Oder das Bild einer zyklischen Zeit (im Gegensatz zum Zeitpfeil), die das Immerwiederkehrende in den Blick nimmt, wie z.B. den Jahres- oder Generationen-Zeitlauf, wenn Werden und Vergehen gleichzeitig präsent sind, eine sich in den Schwanz beißende Weltenschlange…
Oder Andreas Gryphius, der im Augenblick etwas von der Ewigkeit erwischt: “Mein sind die Jahre nicht, die mir die Zeit genommen. Mein sind die Jahre nicht, die etwa möchten kommen. Der Augenblick ist mein, und nehm' ich den in Acht, so ist der mein, der Jahr und Ewigkeit gemacht.”
Oder den Hinweis, den Marcel Proust gibt: “Das Kunstwerk ist das einzige Mittel, die verlorene Zeit wiederzufinden.” Hups, hatte die Zeit sich versteckt? Und ist sie beim wieder sichtbar werden möglicherweise verändert? Vielleicht wie bei Ingeborg Bachmann: “Die auf Widerruf gestundete Zeit wird sichtbar am Horizont…”?

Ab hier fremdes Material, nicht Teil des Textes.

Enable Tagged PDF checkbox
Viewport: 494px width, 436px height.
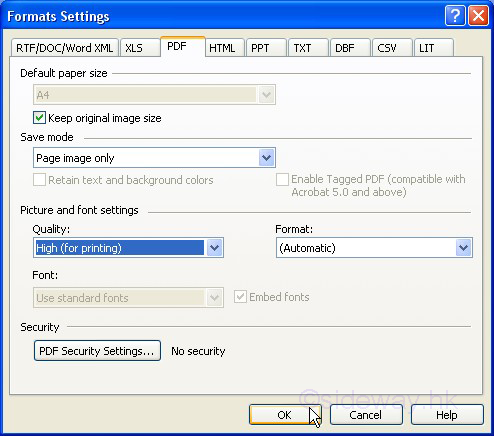click(x=282, y=179)
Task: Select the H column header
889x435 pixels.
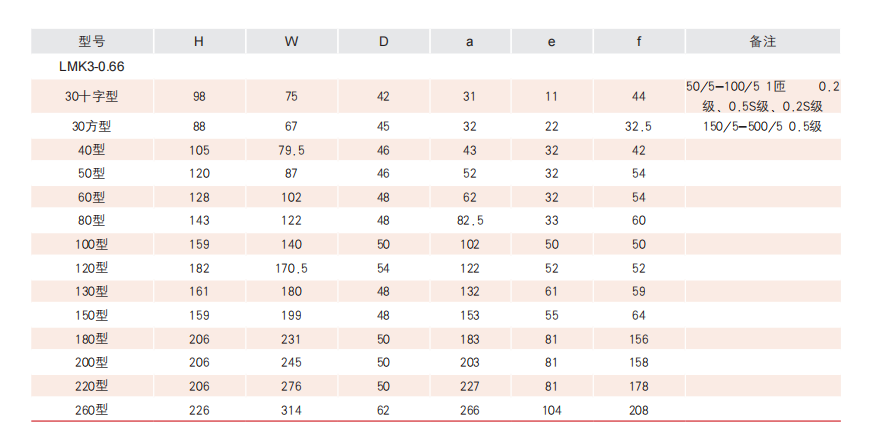Action: tap(199, 42)
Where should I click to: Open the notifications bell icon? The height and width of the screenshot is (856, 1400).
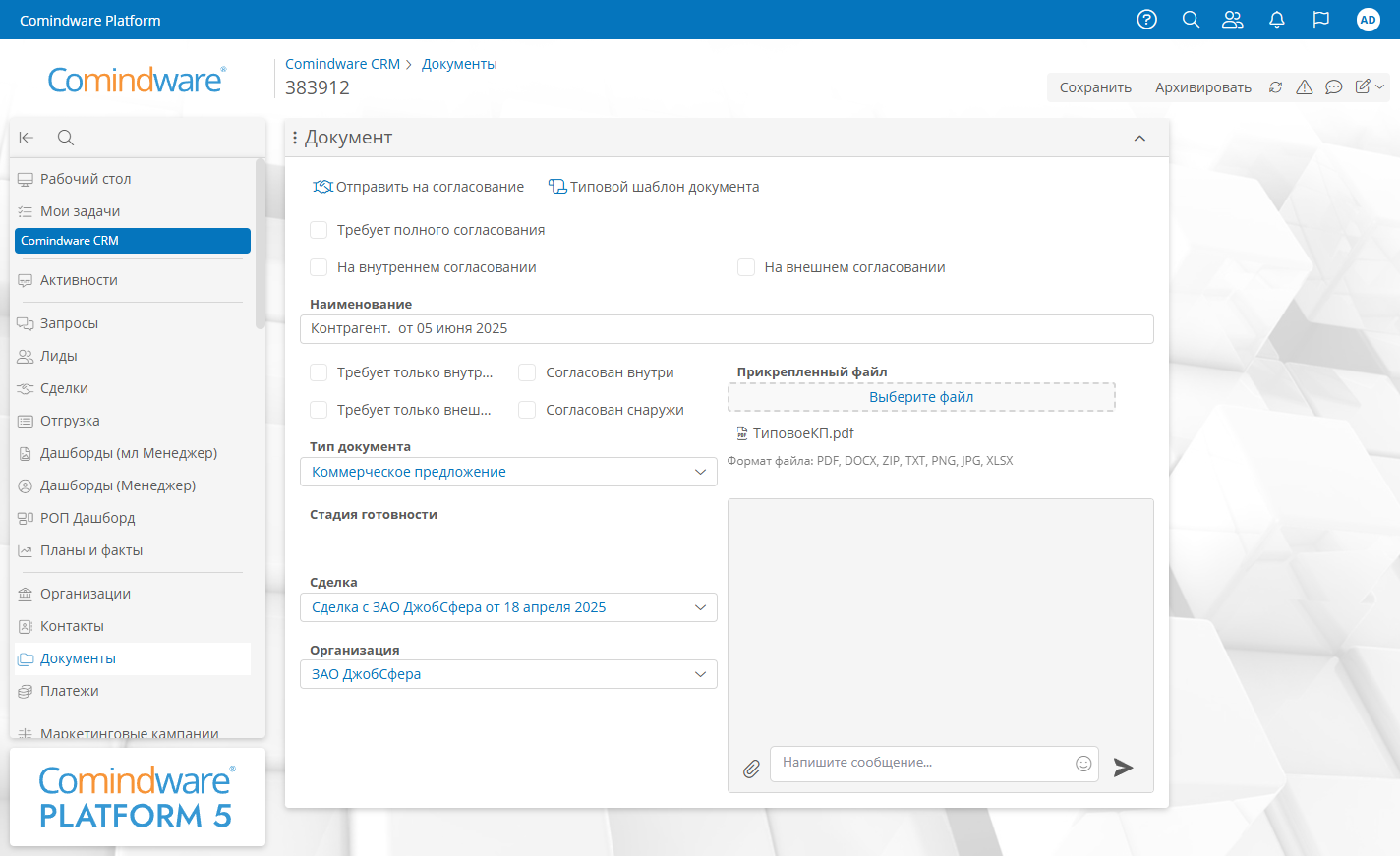click(1277, 20)
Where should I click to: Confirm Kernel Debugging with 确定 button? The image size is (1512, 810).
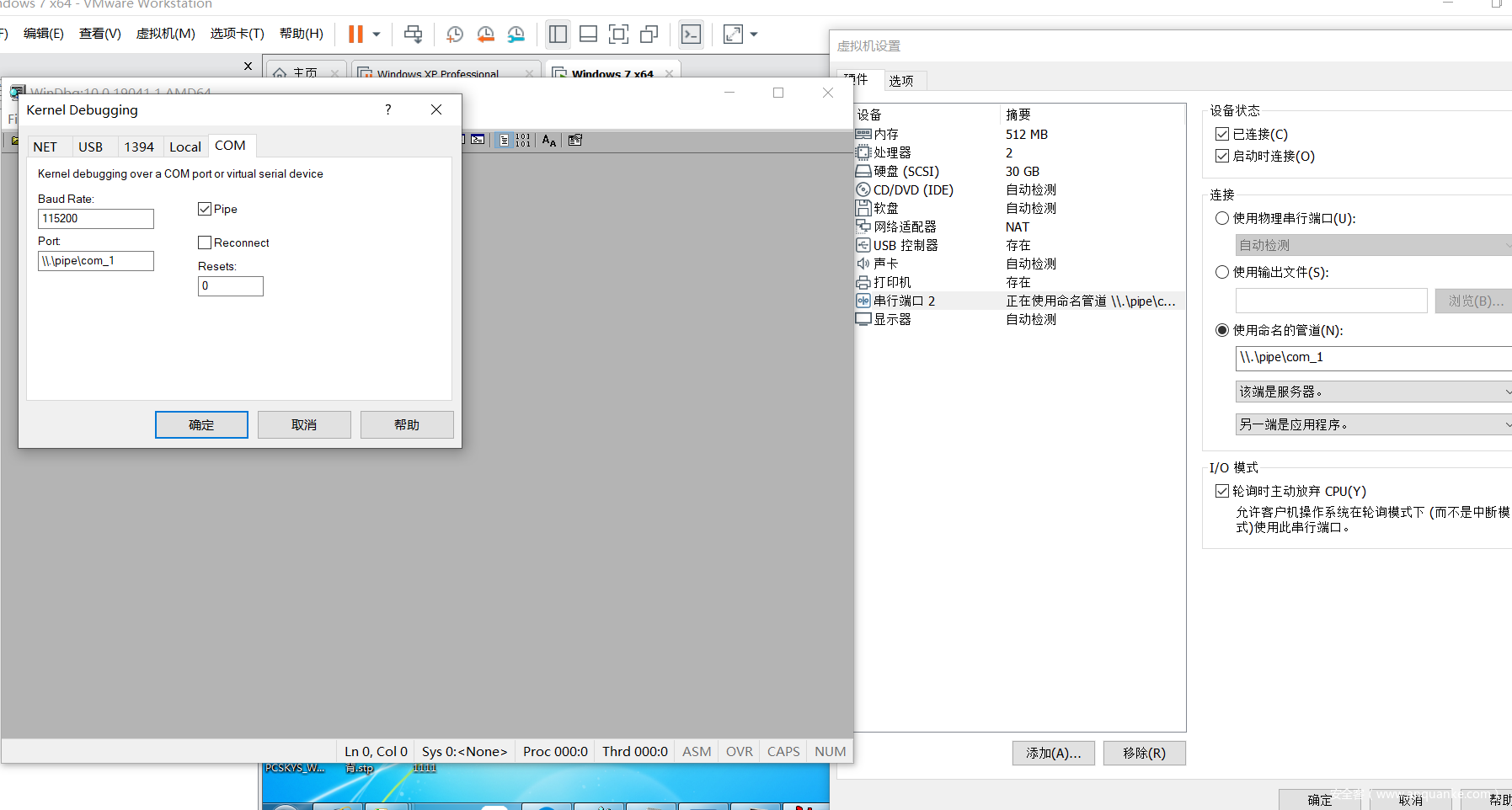pyautogui.click(x=201, y=424)
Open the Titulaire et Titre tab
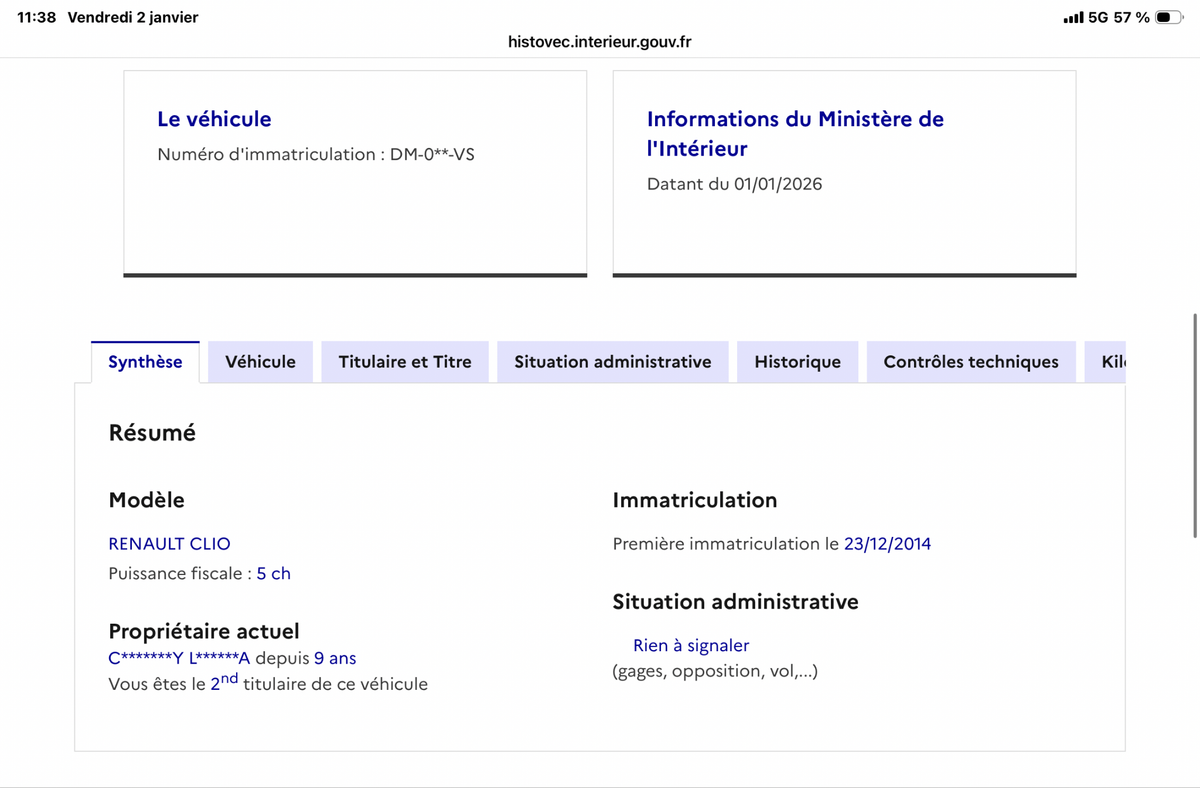The width and height of the screenshot is (1200, 788). (x=405, y=362)
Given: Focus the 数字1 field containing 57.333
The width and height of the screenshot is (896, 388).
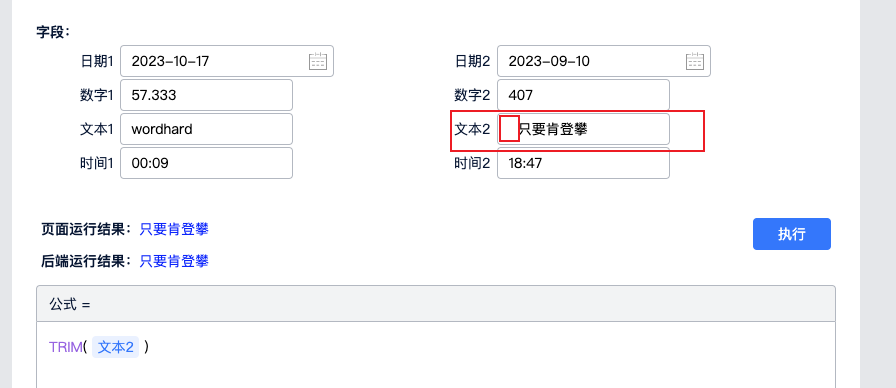Looking at the screenshot, I should [x=206, y=95].
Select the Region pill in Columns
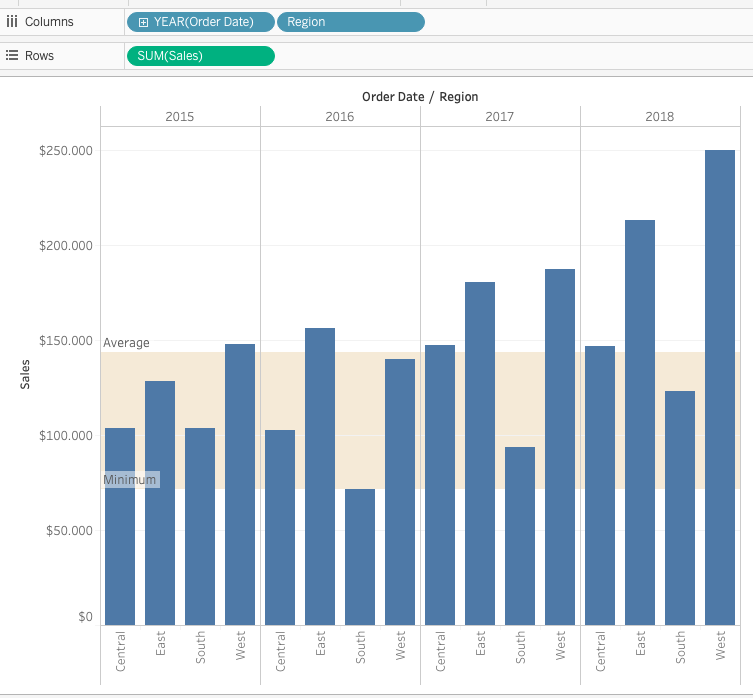 coord(351,22)
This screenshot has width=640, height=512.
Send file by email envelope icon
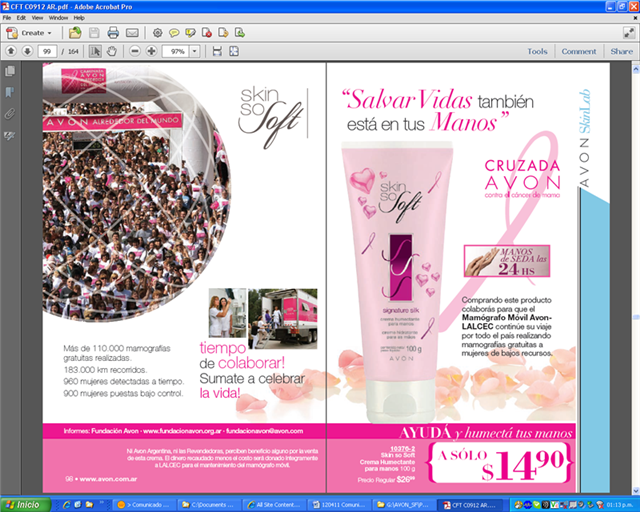[x=130, y=33]
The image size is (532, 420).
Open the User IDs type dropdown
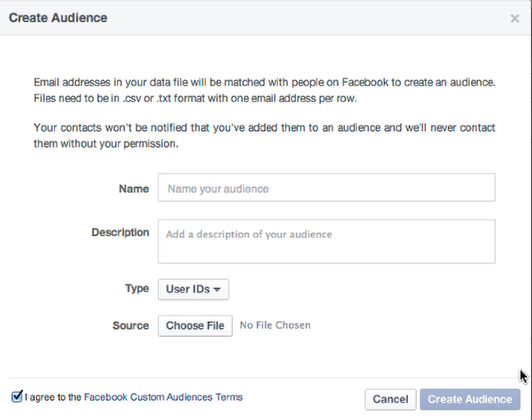point(193,289)
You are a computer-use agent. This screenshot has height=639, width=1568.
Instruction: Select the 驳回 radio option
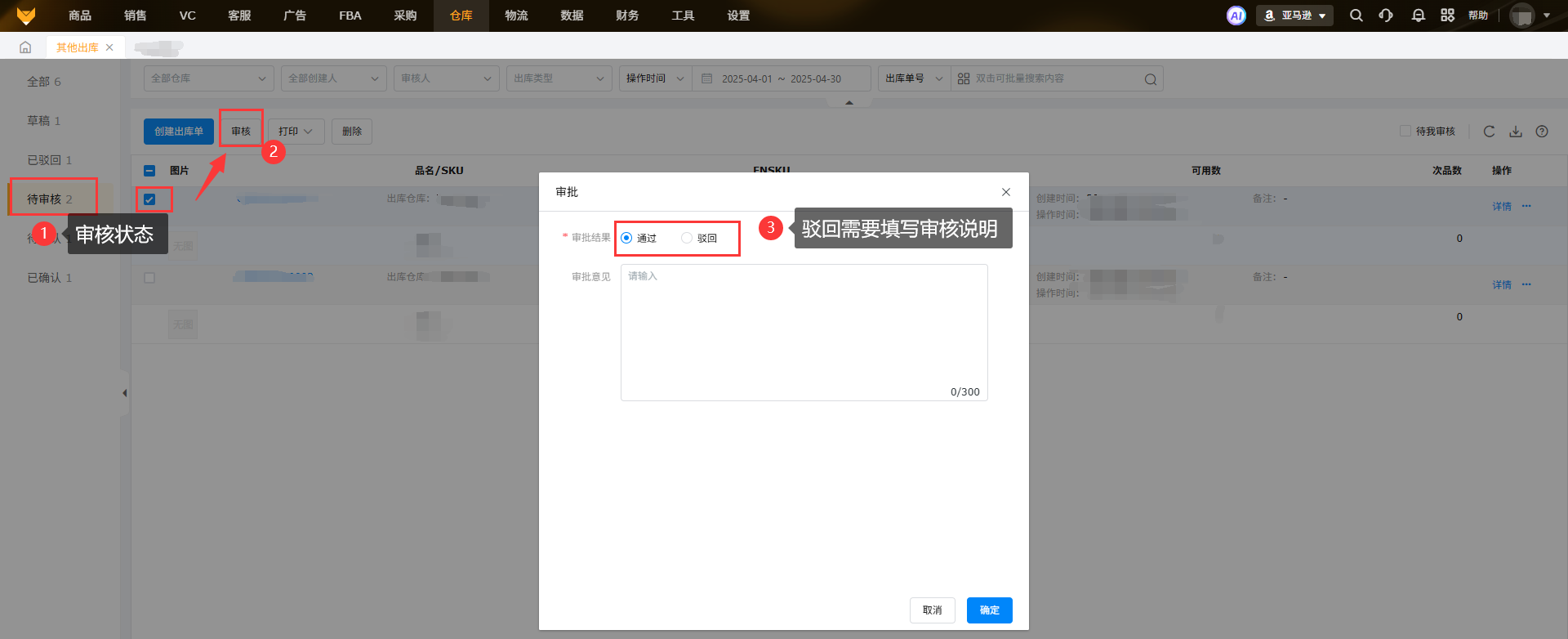[x=687, y=239]
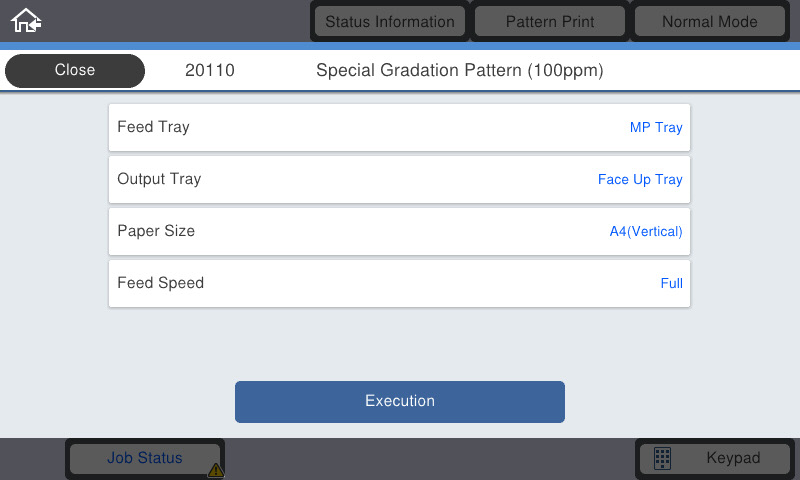Open the Output Tray setting row
Screen dimensions: 800x480
click(x=399, y=179)
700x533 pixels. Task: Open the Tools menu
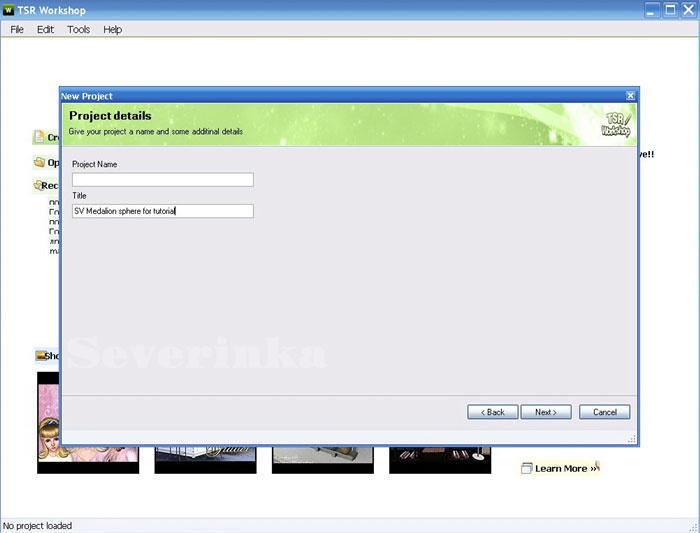pyautogui.click(x=78, y=29)
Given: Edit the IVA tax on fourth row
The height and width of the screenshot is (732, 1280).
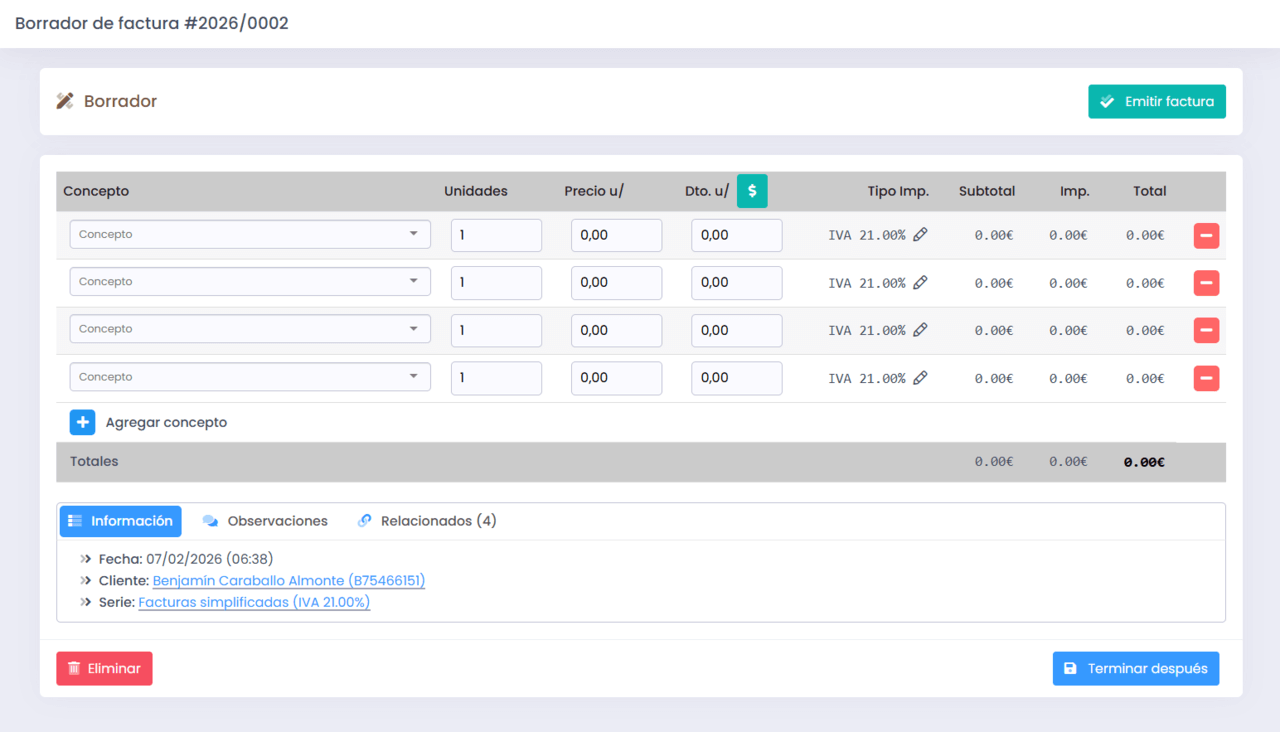Looking at the screenshot, I should point(920,378).
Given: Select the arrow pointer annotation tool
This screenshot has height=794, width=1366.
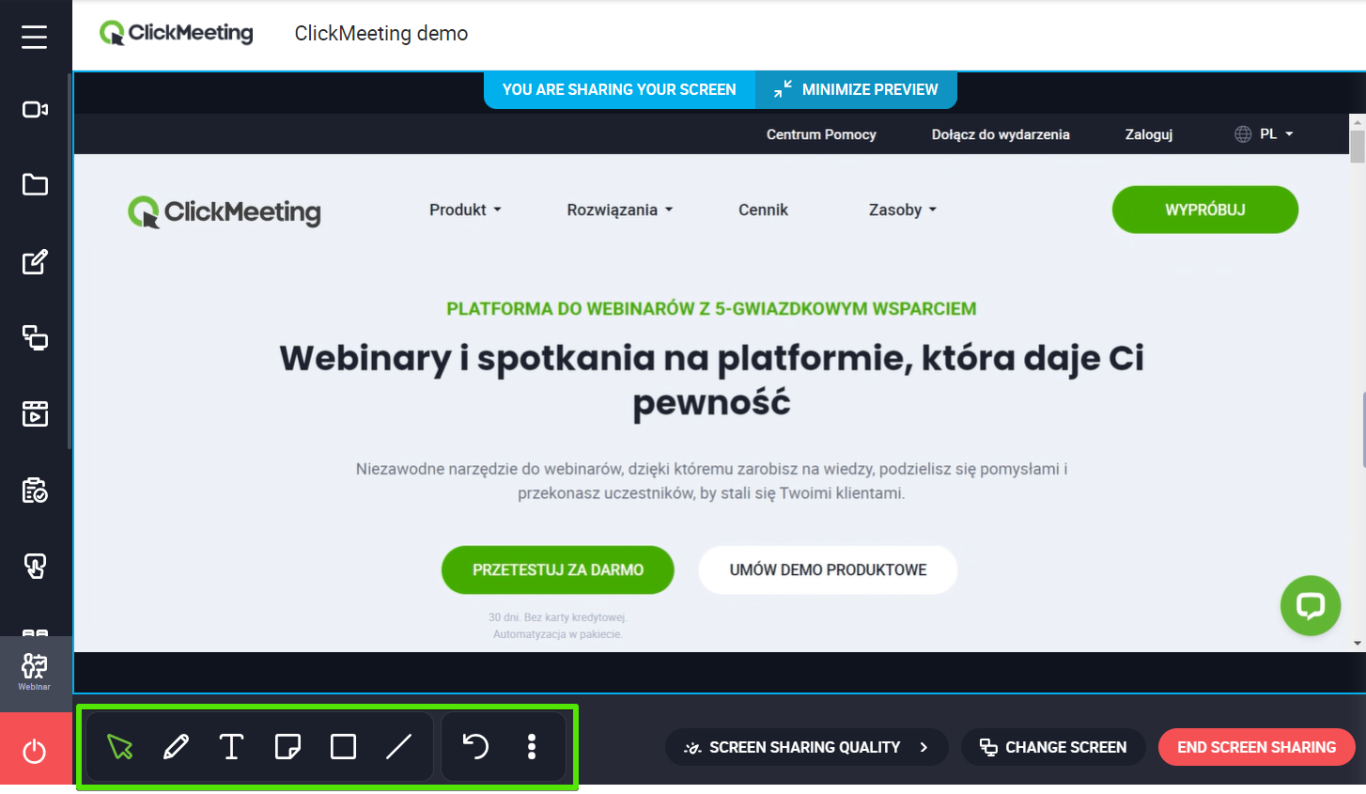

Ja, “noch liegen die Schatten der Zeit wie Fragen über unserem Geheimnis…” (Nelly Sachs) und alles bleibt offen, interessant und befragungswürdig, lauter belebende Rätsel um das Phänomen der Zeit – auch wenn ewiglich der erhobene Zeigefinger des Mittelalters mit den Stundenzeigern von den Kirchturmuhren mahnt:Vulnerant omnes ultima necat (Alle verwunden, die letzte tötet).